# Start of DATASET RECORDS

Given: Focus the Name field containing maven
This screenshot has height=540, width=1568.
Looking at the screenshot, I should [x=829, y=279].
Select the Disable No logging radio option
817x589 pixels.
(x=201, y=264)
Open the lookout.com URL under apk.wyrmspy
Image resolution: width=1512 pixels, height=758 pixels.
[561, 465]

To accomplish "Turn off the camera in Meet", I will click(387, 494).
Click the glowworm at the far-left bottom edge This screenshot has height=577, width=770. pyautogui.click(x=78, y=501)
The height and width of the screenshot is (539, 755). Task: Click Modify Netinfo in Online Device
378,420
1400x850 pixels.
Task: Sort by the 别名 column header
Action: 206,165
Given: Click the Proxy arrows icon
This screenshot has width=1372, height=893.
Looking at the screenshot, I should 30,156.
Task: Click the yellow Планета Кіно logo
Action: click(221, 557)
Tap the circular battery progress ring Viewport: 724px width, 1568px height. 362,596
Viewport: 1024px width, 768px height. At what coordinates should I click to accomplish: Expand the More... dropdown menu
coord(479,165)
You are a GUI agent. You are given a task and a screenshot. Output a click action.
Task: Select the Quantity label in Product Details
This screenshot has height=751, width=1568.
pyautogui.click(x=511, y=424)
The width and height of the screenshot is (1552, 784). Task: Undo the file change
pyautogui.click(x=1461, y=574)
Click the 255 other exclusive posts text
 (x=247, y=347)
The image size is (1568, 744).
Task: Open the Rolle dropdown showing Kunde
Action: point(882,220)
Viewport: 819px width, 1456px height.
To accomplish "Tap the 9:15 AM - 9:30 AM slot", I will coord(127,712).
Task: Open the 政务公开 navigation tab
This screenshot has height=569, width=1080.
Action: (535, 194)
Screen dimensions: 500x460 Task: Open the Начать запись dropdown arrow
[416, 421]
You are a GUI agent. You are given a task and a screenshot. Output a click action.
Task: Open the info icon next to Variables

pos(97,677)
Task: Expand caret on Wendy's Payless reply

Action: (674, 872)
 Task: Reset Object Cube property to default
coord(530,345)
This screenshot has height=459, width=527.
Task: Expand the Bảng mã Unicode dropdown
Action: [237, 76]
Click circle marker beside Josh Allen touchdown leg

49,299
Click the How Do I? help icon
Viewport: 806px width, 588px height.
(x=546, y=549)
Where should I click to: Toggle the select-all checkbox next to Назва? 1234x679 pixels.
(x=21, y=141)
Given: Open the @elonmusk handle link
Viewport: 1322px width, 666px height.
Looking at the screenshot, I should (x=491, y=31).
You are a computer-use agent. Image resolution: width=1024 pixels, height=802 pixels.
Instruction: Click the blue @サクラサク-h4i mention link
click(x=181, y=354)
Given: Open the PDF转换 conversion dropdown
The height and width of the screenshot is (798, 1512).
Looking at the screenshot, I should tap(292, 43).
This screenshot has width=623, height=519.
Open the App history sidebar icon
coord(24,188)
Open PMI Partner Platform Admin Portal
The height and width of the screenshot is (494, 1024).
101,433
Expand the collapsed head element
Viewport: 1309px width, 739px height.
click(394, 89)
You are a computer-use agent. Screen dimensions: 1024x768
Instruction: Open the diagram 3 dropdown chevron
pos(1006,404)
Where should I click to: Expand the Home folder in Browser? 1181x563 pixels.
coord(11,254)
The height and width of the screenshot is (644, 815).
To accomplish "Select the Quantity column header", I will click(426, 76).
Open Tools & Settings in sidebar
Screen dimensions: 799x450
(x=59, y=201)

# End of DATASET RECORDS

■ WHAT YOU HAVE TO DO: Reproduce each of the entries above verbatim, line for line.

■ FINISHED ANSWER:
Given: Focus the Name field containing maven
This screenshot has height=540, width=1568.
Looking at the screenshot, I should [x=829, y=279].
Select the Disable No logging radio option
817x589 pixels.
(x=201, y=264)
Open the lookout.com URL under apk.wyrmspy
Image resolution: width=1512 pixels, height=758 pixels.
[561, 465]

To accomplish "Turn off the camera in Meet", I will click(387, 494).
Click the glowworm at the far-left bottom edge This screenshot has height=577, width=770. pyautogui.click(x=78, y=501)
The height and width of the screenshot is (539, 755). Task: Click Modify Netinfo in Online Device
378,420
1400x850 pixels.
Task: Sort by the 别名 column header
Action: 206,165
Given: Click the Proxy arrows icon
This screenshot has width=1372, height=893.
Looking at the screenshot, I should 30,156.
Task: Click the yellow Планета Кіно logo
Action: click(221, 557)
Tap the circular battery progress ring Viewport: 724px width, 1568px height. 362,596
Viewport: 1024px width, 768px height. At what coordinates should I click to accomplish: Expand the More... dropdown menu
coord(479,165)
You are a GUI agent. You are given a task and a screenshot. Output a click action.
Task: Select the Quantity label in Product Details
This screenshot has height=751, width=1568.
pyautogui.click(x=511, y=424)
The width and height of the screenshot is (1552, 784). Task: Undo the file change
pyautogui.click(x=1461, y=574)
Click the 255 other exclusive posts text
 (x=247, y=347)
The image size is (1568, 744).
Task: Open the Rolle dropdown showing Kunde
Action: point(882,220)
Viewport: 819px width, 1456px height.
To accomplish "Tap the 9:15 AM - 9:30 AM slot", I will coord(127,712).
Task: Open the 政务公开 navigation tab
This screenshot has height=569, width=1080.
Action: (535, 194)
Screen dimensions: 500x460 Task: Open the Начать запись dropdown arrow
[416, 421]
You are a GUI agent. You are given a task and a screenshot. Output a click action.
Task: Open the info icon next to Variables

pos(97,677)
Task: Expand caret on Wendy's Payless reply

Action: (674, 872)
 Task: Reset Object Cube property to default
coord(530,345)
This screenshot has height=459, width=527.
Task: Expand the Bảng mã Unicode dropdown
Action: [237, 76]
Click circle marker beside Josh Allen touchdown leg

49,299
Click the How Do I? help icon
Viewport: 806px width, 588px height.
(x=546, y=549)
Where should I click to: Toggle the select-all checkbox next to Назва? 1234x679 pixels.
(x=21, y=141)
Given: Open the @elonmusk handle link
Viewport: 1322px width, 666px height.
Looking at the screenshot, I should (x=491, y=31).
You are a computer-use agent. Image resolution: width=1024 pixels, height=802 pixels.
Instruction: Click the blue @サクラサク-h4i mention link
click(x=181, y=354)
Given: Open the PDF转换 conversion dropdown
The height and width of the screenshot is (798, 1512).
Looking at the screenshot, I should tap(292, 43).
This screenshot has width=623, height=519.
Open the App history sidebar icon
coord(24,188)
Open PMI Partner Platform Admin Portal
The height and width of the screenshot is (494, 1024).
101,433
Expand the collapsed head element
Viewport: 1309px width, 739px height.
click(394, 89)
You are a computer-use agent. Screen dimensions: 1024x768
Instruction: Open the diagram 3 dropdown chevron
pos(1006,404)
Where should I click to: Expand the Home folder in Browser? 1181x563 pixels.
coord(11,254)
The height and width of the screenshot is (644, 815).
To accomplish "Select the Quantity column header", I will click(426, 76).
Open Tools & Settings in sidebar
Screen dimensions: 799x450
(x=59, y=201)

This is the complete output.